L'hippodrome    Or, Luc Tangorre a habité pendant plusieurs années un immeuble, Les Jonquilles, qui se trouve à deux kilomètres cinq cents du lieu du viol. Tangorre ne se souvient pas d'être venu à cet endroit lorsqu'il habitait Nîmes. Le mas de Boulbon ne lui dit rien, pas plus que l'hippodrome (que les victimes ont appelé «manège à chevaux» dans leur première déclaration).

    — C'était il y a vingt ans, précise l'inculpé, j'étais encore un enfant.

    Une cabine téléphonique se trouve près des Jonquilles. Luc Tangorre aurait-il pu appeler Claire-Lise Foiret de cette cabine? Le juge ne le dit pas, mais le fait qu'il signale sa présence le donne à penser. Tangorre connaissait-il l'existence de cette cabine? Les gendarmes ont fait une enquête auprès des Télécommunications. Ce poste téléphonique a été installé en 1978. Les Tangorre avaient quitté Nîmes depuis cinq ans.

    Le juge Lernould demande aux gendarmes d'enquêter autour des Jonquilles, dans la banlieue de Nîmes, où la famille Tangorre a vécu pendant deux ans, de 1971 à 1973.

    Ils retrouvent bientôt toute une petite bande, une dizaine de garçons et de filles qui ont partagé les jeux de Luc qui avait onze ans à l'époque : Jean, Frédéric, Jean-Luc, Régis, Antoine, Chantal, Pauline, Marie- Ange, Marie. Ils ont été copains. Ils jouaient ensemble au foot, sur le stade de l'Assomption, ils allaient faire des virées à mobylette vers Rodilhan, le petit bois derrière le bâtiment du bas Rhône, ils pêchaient dans le Vistel. Luc? Il était comme tous les garçons, il recherchait la compagnie des filles mais il ne les embêtait pas plus que les autres. Il faut dire que les filles ne sortaient pas beaucoup, les parents, pour la plupart d'origine espagnole, étaient très stricts là-dessus. Dès la sortie de l'école, elles rentraient à la maison.
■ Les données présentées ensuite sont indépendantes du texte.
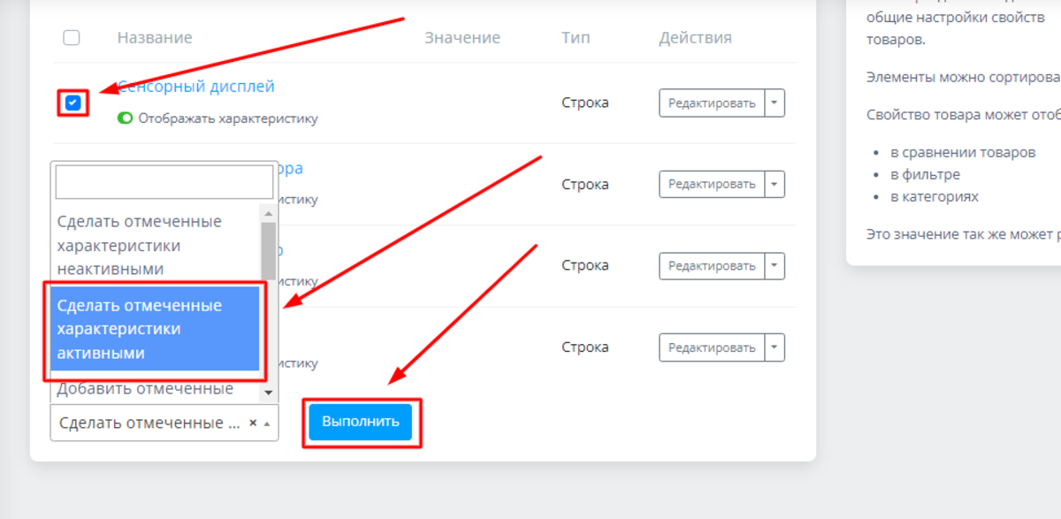Focus the search field in the dropdown
The width and height of the screenshot is (1061, 519).
[x=164, y=182]
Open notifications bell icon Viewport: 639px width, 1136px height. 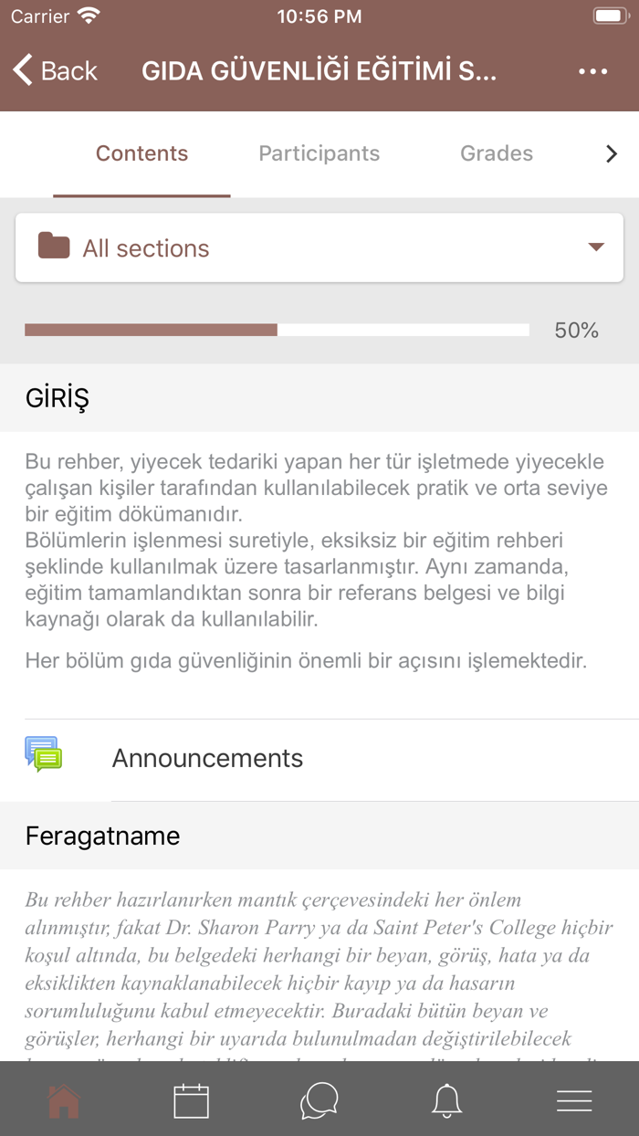tap(446, 1101)
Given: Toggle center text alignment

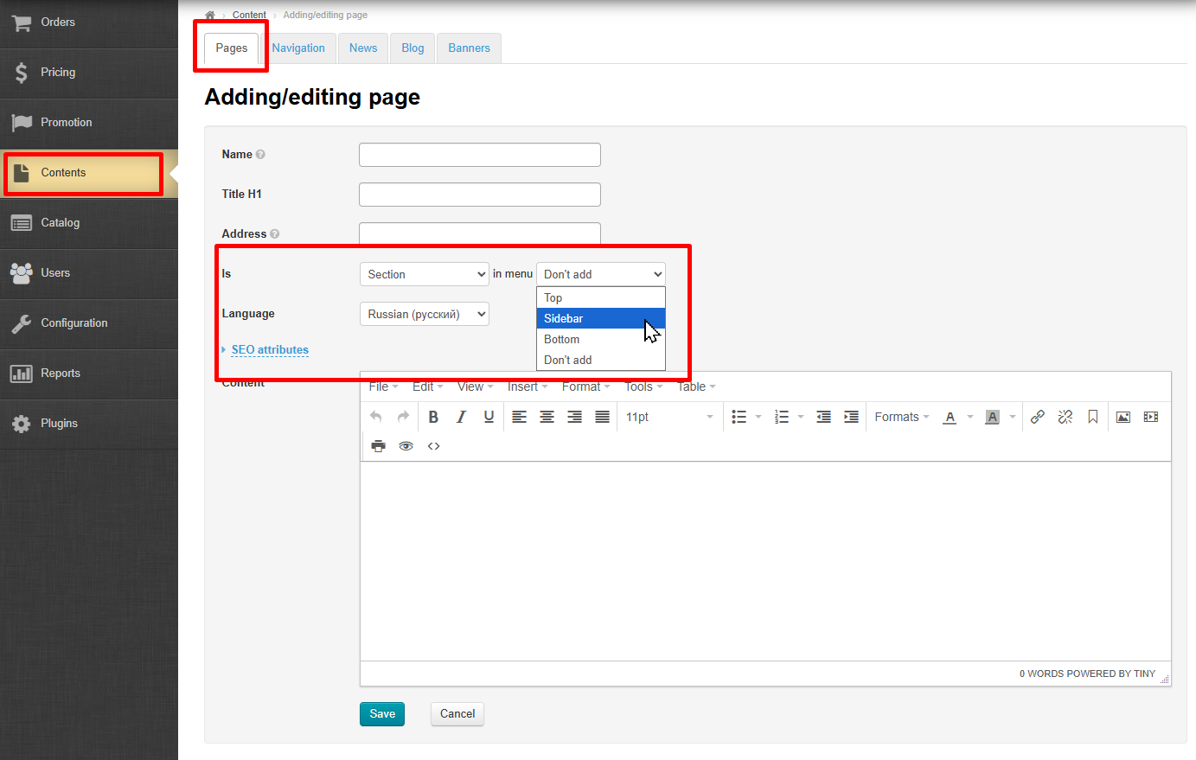Looking at the screenshot, I should point(547,417).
Pas question d'aller courir la campagne avec les garçons qu'elles ne rencontraient que dans l'établissement scolaire qu'ils fréquentaient, un collège mixte, le C.E.S. Bigot.

    L'une des filles, Chantal, a connu Luc un peu mieux que les autres.

    — Il a été mon premier flirt. J'ai gardé de lui le souvenir d'un garçon gentil, attentif. Je n'ai jamais rien remarqué d'anormal dans sa façon de se conduire.

    Elle se souvient qu'en 1981 Luc lui a rendu visite à plusieurs reprises.

    — C'était pendant le week-end, j'attendais mon premier enfant. Il n'avait pas de voiture, il accompagnait son frère qui avait besoin de venir à Nîmes. Il passait en coup de vent.

Le Mas de Boulbon aujourd'hui    Les gendarmes demandent à plusieurs des anciens camarades de Luc Tangorre s'ils peuvent les conduire sur le terrain de jeux où ils se retrouvaient. Les lieux ont bien changé. L'autoroute A9 a bouleversé le paysage mais, dans l'ensemble, les petits chemins de campagne sont restés les mêmes. Ils accompagnent les gendarmes par des routes dont l'une longe la pommeraie où les Américaines ont été agressées. Les enquêteurs ont photographié Les Jonquilles et la cabine téléphonique.

    L'enquête démontre que Luc Tangorre connaissait cet endroit, qu'il y passait régulièrement avec sa petite bande de copains. Pourquoi l'a-t-il nié?

    — Parce que, depuis le début de l'enquête, chaque fois que les gendarmes parlaient de la pommeraie, ils la situaient au lieu-dit mas de Boulbon. Je ne la connaissais pas sous ce nom. La plupart de mes copains non plus, d'ailleurs. Pour nous, c'était «le petit bois». Lorsqu'on m'a parlé du petit bois, j'ai dit oui, je connais! Quant à penser que, les viols accomplis, j'aie pu me rendre jusqu'à cette cabine téléphonique pour appeler Claire-Lise Foiret afin qu'elle croie que je l'appelais de Marseille et me donne ainsi de bonne foi un précieux alibi, c'est impossible!